- Requirement -
Produce an exact copy of the first line of the data below and each line after it, please, up to and including the one with "Given: Select the third red rating star".

- The input -
+---+
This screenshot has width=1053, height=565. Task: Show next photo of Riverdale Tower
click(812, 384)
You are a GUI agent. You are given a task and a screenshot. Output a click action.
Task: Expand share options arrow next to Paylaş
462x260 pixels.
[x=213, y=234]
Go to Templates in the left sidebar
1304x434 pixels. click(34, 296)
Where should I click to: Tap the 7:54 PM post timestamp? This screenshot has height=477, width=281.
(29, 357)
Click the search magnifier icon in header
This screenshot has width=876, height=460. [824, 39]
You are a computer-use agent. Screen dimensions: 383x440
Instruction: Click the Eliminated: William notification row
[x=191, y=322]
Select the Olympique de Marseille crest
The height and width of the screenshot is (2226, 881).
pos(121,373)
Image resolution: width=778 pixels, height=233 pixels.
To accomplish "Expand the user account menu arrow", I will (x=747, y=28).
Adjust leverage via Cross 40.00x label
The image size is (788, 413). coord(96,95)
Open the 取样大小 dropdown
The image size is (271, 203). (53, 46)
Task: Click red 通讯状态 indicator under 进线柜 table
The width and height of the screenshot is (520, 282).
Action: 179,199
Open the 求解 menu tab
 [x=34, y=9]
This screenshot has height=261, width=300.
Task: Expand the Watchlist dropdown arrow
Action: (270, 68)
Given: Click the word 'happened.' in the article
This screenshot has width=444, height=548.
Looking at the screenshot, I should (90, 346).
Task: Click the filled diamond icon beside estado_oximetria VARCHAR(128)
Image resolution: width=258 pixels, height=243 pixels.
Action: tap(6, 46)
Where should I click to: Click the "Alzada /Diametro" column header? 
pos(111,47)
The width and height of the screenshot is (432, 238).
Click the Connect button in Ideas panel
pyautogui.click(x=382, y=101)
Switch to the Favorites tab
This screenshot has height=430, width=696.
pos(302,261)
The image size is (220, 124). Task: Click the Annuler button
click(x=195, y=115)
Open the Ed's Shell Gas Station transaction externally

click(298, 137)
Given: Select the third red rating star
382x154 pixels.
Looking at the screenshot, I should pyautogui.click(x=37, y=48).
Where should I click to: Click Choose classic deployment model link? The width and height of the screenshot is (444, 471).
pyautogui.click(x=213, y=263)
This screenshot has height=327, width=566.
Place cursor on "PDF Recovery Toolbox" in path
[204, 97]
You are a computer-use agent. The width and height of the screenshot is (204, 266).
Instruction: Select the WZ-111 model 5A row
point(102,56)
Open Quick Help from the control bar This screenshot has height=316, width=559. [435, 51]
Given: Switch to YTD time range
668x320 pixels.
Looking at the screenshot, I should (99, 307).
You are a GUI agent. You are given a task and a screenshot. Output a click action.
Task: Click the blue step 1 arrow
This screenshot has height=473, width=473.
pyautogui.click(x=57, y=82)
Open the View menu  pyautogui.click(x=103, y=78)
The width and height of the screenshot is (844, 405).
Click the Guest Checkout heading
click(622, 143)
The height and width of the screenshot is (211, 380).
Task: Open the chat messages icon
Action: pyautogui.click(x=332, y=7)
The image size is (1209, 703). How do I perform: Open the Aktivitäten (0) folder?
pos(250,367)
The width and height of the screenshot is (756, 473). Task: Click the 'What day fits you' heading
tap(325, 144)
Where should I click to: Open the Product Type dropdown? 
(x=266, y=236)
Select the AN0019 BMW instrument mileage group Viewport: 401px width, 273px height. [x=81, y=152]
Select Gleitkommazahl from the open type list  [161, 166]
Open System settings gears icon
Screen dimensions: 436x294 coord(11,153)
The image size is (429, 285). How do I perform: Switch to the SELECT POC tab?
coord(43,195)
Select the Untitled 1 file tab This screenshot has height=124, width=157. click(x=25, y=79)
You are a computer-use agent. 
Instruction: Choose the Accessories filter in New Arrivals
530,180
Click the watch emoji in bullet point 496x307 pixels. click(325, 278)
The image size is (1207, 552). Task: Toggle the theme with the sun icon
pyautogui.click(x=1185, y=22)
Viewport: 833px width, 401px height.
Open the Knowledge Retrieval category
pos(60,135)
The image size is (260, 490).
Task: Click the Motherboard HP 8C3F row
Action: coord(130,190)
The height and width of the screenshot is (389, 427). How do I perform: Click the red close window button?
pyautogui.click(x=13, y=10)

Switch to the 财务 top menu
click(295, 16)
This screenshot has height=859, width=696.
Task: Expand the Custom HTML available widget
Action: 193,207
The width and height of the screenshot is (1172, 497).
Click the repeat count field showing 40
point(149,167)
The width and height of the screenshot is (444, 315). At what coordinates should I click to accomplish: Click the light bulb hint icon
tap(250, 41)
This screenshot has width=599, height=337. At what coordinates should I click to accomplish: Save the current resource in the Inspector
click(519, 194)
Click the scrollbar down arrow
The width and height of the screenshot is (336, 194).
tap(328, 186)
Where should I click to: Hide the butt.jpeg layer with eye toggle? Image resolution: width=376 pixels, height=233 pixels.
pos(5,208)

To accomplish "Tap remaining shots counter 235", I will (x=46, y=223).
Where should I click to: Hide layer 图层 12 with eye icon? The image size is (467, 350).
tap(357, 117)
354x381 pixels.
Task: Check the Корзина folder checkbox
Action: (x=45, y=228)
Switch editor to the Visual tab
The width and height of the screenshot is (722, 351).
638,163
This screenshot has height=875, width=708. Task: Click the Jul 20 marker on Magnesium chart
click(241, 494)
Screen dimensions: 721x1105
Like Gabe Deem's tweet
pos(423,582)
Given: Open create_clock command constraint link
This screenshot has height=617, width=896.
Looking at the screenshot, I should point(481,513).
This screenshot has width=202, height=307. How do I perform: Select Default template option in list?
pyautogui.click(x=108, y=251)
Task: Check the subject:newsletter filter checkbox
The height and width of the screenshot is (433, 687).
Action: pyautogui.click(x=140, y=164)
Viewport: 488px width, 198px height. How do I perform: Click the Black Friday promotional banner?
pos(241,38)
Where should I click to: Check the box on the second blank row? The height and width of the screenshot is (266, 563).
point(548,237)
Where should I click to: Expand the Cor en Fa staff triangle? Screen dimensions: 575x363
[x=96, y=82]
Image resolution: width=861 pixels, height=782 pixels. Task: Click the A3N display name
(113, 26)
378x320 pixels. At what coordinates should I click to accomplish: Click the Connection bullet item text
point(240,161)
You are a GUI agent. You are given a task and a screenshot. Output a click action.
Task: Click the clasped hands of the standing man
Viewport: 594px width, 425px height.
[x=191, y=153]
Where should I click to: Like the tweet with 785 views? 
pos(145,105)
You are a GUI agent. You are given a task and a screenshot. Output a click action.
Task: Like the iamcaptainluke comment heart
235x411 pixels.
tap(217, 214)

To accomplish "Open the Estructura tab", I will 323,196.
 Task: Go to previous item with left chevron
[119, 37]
+---+
- Your solution -
This screenshot has width=1053, height=565. Task: Show next photo of Riverdale Tower
click(812, 384)
You are a GUI agent. You are given a task and a screenshot. Output a click action.
Task: Expand share options arrow next to Paylaş
462x260 pixels.
[x=213, y=234]
Go to Templates in the left sidebar
1304x434 pixels. click(34, 296)
Where should I click to: Tap the 7:54 PM post timestamp? This screenshot has height=477, width=281.
(29, 357)
Click the search magnifier icon in header
This screenshot has width=876, height=460. [824, 39]
You are a computer-use agent. Screen dimensions: 383x440
Instruction: Click the Eliminated: William notification row
[x=191, y=322]
Select the Olympique de Marseille crest
The height and width of the screenshot is (2226, 881).
pos(121,373)
Image resolution: width=778 pixels, height=233 pixels.
To accomplish "Expand the user account menu arrow", I will (x=747, y=28).
Adjust leverage via Cross 40.00x label
The image size is (788, 413). coord(96,95)
Open the 取样大小 dropdown
The image size is (271, 203). (53, 46)
Task: Click red 通讯状态 indicator under 进线柜 table
The width and height of the screenshot is (520, 282).
Action: 179,199
Open the 求解 menu tab
 [x=34, y=9]
This screenshot has height=261, width=300.
Task: Expand the Watchlist dropdown arrow
Action: (270, 68)
Given: Click the word 'happened.' in the article
This screenshot has width=444, height=548.
Looking at the screenshot, I should (90, 346).
Task: Click the filled diamond icon beside estado_oximetria VARCHAR(128)
Image resolution: width=258 pixels, height=243 pixels.
Action: tap(6, 46)
Where should I click to: Click the "Alzada /Diametro" column header? 
pos(111,47)
The width and height of the screenshot is (432, 238).
Click the Connect button in Ideas panel
pyautogui.click(x=382, y=101)
Switch to the Favorites tab
This screenshot has height=430, width=696.
pos(302,261)
The image size is (220, 124). Task: Click the Annuler button
click(x=195, y=115)
Open the Ed's Shell Gas Station transaction externally

click(298, 137)
Given: Select the third red rating star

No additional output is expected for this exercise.